Rosenberg v. Arizona Board of Regents

578 P.2d 168, 118 Ariz. 489, 1978 Ariz. LEXIS 201
CourtArizona Supreme Court
DecidedApril 10, 1978
Docket13214
StatusPublished
Cited by18 cases

This text of 578 P.2d 168 (Rosenberg v. Arizona Board of Regents) is published on Counsel Stack Legal Research, covering Arizona Supreme Court primary law. Counsel Stack provides free access to over 12 million legal documents including statutes, case law, regulations, and constitutions.

Bluebook
Rosenberg v. Arizona Board of Regents, 578 P.2d 168, 118 Ariz. 489, 1978 Ariz. LEXIS 201 (Ark. 1978).

Opinion

STRUCKMEYER, Vice Chief Justice.

This appeal is from the dismissal of an action in the Superior Court to review an administrative determination of the Appeal Committee on Tuition Status of Arizona *491 State University. Jurisdiction was accepted pursuant to 17A A.R.S., Rules of the Supreme Court, Rule 47(e). Affirmed.

On March 5, 1976, appellant, Gay E. Rosenberg, filed her complaint in the Maricopa County Superior Court seeking review of the decision of the Arizona State University Appeal Committee on Tuition Status which affirmed the decision of the University’s Fee Status Officer classifying her as a nonresident for tuition purposes. The appellee, Board of Regents of Arizona State University, moved to dismiss the complaint for want of jurisdiction and for failure to state a claim in accordance with Rule 12(b)(6), 16 A.R.S., Rules of Civil Procedure. The Superior Court granted appellee’s motion and appellant appealed. We granted appellee’s motion to transfer.

In her first amended complaint, appellant set out three claims for relief.

FIRST CLAIM

Appellant’s first claim for relief seeks review of an administrative determination pursuant to the Administrative Review Act, A.R.S. § 12-901, et seq. The Administrative Review Act “applies to and governs every action to review judicially a final decision of an administrative agency” except the State Department of Public Welfare or those agencies where a separate act provides for judicial review of the agency decisions and it sets up a procedure to be followed by those seeking review. A.R.S. § 12-902(A). By A.R.S. § 12-902(B), the decision of the Tuition Appeal Committee as an administrative agency is final unless an appeal is taken pursuant to the Administrative Review Act. The Tuition Appeal Committee’s actions have not been excepted from the Administrative Review Act. Ari zona Board of Regents v. Harper, 108 Ariz. 223, 229, 495 P.2d 453, 459 (1972).
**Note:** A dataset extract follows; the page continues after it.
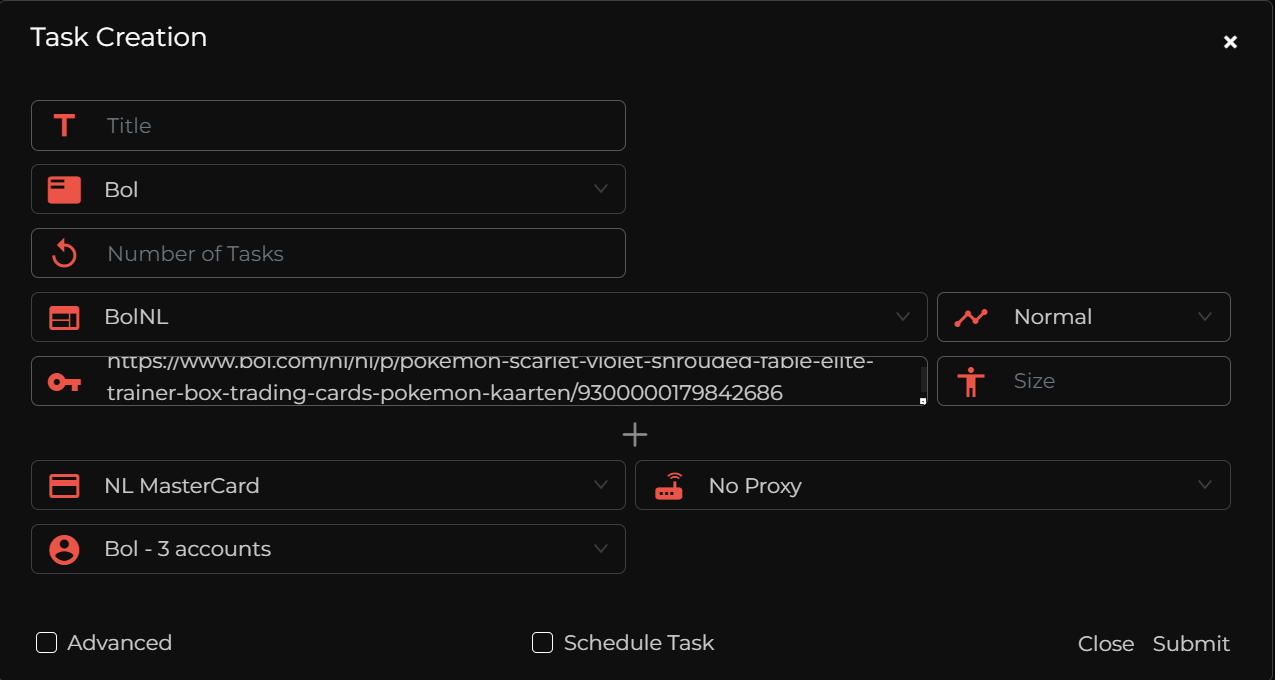This screenshot has width=1275, height=680.
Task: Click the Size person icon
Action: point(970,381)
A.R.S. § 12-904 provides in part:

“An action to review a final administrative decision shall be commenced by filing a complaint within thirty-five days from the date when a copy of the decision sought to be reviewed is served upon the party affected.”
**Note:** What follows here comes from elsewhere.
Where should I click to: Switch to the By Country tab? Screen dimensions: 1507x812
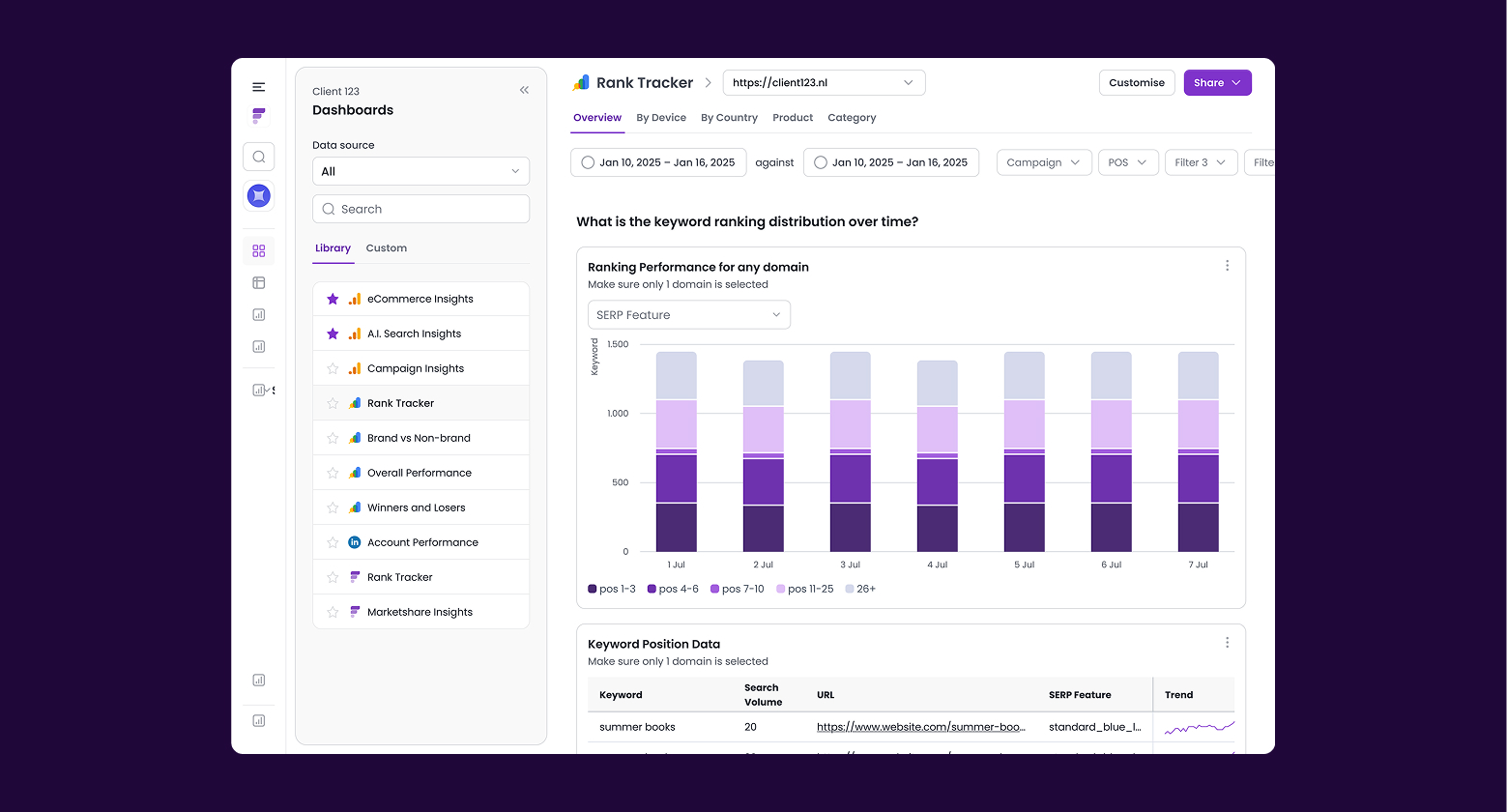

Appellant did not commence her action until 64 days had passed; however, she cites Welsh v. Arizona State Board of Accountancy, 14 Ariz.App. 432, 484 P.2d 201 (1971), for the proposition that an administrative agency will not be allowed to assert § 12-902(B) as a bar to judicial review until the Committee itself has complied with the notice requirements of § 12-904. We agree with the appellant’s reading of Welsh, but we disagree with her interpretation as to what constitutes compliance.

It is appellant’s position that in order to comply with § 12-904, the Board of Regents must not only give her notice of its final decision; it must also give her notice of the exact number of days she has to seek judicial review. 1 She relies primarily on language from Board of Regents v. Harper, supra, wherein we stated:

“Since no appeal has been provided from the Committee to the Board of Regents, the appeal to the Committee exhausts a student’s administrative relief and his further efforts to get a satisfactory ruling should be under the Administrative Review Act, A.R.S. § 12-901 et seq., rather than by an action for declaratory judgment. Every nonresident student should be so advised, and should be told how much time he has to file such an action.” 108 Ariz. at 229, 495 P.2d at 459. (Emphasis added.)

*492 Failure to give the notice required by Harper, she asserts, is a violation of due process.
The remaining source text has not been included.